Investigar os corruptos? Nada disso, pois estão todos do mesmo lado e não convem.
Boa semana
Abraço
Amaral,
Parece que é realmente como diz: estão todos do mesmo lado. São eles que preparam a lei e sabem como a fazer para manter a imunidade, a impunidade. Repare que Maria José Morgado diz que a lei não prevê os crimes urbanísticos, nem o enriquecimento ilícito. E ela sabe bem o que diz.
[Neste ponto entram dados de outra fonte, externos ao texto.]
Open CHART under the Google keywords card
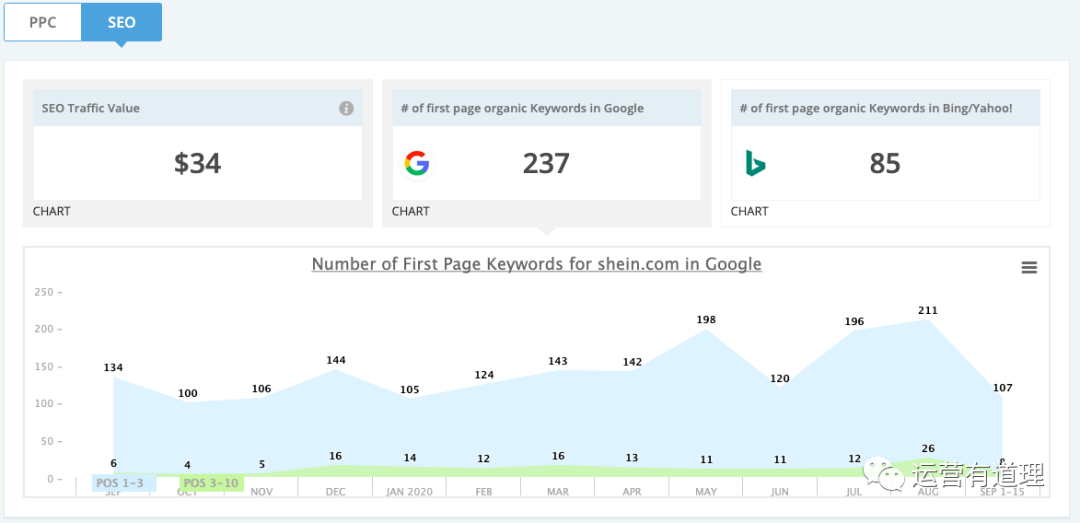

E quem duvida quem é culpado da ausência de lei adequada?
Qual a razão de as propostas de João Cravinho não terem ido até à criação de legislação?
Será bom que os portugueses meditem sobre estes problemas, que são mais importantes do que o PÃO SALGADO!!!
Transcrevo um post do blog NRP Cacine:
Agora é o governo que pesa o sal do pão que comemos, i.e., a partir de hoje, porque a esposa de um deputado lhe disse para comer pão sem sal, porque engorda e faz mal, o deputado, e porque também tem pouco que fazer e aproveitou para dar nas vistas, resolve fazer lei do ralhete da mulher.
E como nós agora vivemos sem crise, sem problemas, com emprego, com riqueza, sem fome e com 230 indivíduos que temos de sustentar todos os dias em S. Bento, eles entretêm-se com estas fantasias.
Parece brincadeira infantil, mas não é.
Mais ridículo, querem?
Está bem observado sobre as prioridades dos assuntos a tratar pelo Poder Legislativo.
Um abraço
João Soares
Um abraço
Um bom post que deu muito trabalho na compilação dos links.
Para pôr cobro aos enriquecimentos ilegítimos, há que haver uma legislação no sentido que diz a directora do DIAP. Para pôr cobro à parte desses enriquecimentos dos marmanjos que ganham demasiado, há que controlar as empresas. Por exemplo, pôs os bancos a pagar impostos como nos outros países; não permitir aumentos dos serviços ou fornecimentos de empresas com lucros enormes e ordenados escandalosos dos seus administradores; etc. Só que esses lugares são geralmente ocupados por políticos corruptos que fazem parte da máfia cuja existência tem o enriquecimento ilegítimo como alvo.
Estes acontecimentos demonstram-nos claramente que não estamos em nenhuma democracia. Não se compreende como a maioria da população continue a acreditar que sim sem que seja profundamente estulta. Em Portugal nenhum dos requisitos básicos da democracia existe, nem mesmo a justiça.
Caro Leão Pelado,
Realmente, ocupei muitas horas a preparar este post que está objectivo sem aspectos fantasiosos da minha lavra e demonstra que os portugueses dispõem na Comunicação Social de dados suficientes para tirarem conclusões do estado em que o rectângulo se encontra. Não é preciso recorrer às tais «campanhas negra» nem a «tentativas de assassinato» nem a baixos truques, para ver que isto não está nada bem. E a forma dos que se sentem mal avaliados se defenderem não pode passar pela vitimização nem pelo «malhanço». É chegado o momento da verdade, do esclarecimento, com factos concretos, com obra feita, e deixar de recorrer a gestos autoritários e arrogantes de ditador, deixar de fazer promessas que não podem ser concretizadas, deixar de mentir, de ocultar, de lançar poeira para os olhos dos eleitores.
Os eleitores precisam de lealdade, de verdade e acabarão por abrir os olhos para as realidades e decidir de forma justa.
As notícias que chegam do estrangeiro já mostram casos positivos de aproveitamento da crise para fazer correcções de rota para um futuro mais justo de respeito por todos os cidadãos.
Convém que não passe de anedota aquela que diz que a diferença entre um político e um ladrão é que aquele é conhecido. Ou aquela em que o pai, quando o filho adolescente lhe diz que vai dedicar-se à criminalidade organizada, pergunta-lhe: privada ou do Estado?
Desejo saúde e continuação da coragem à Directora do DIAP para contribuir para a recuperação do Portugal sério.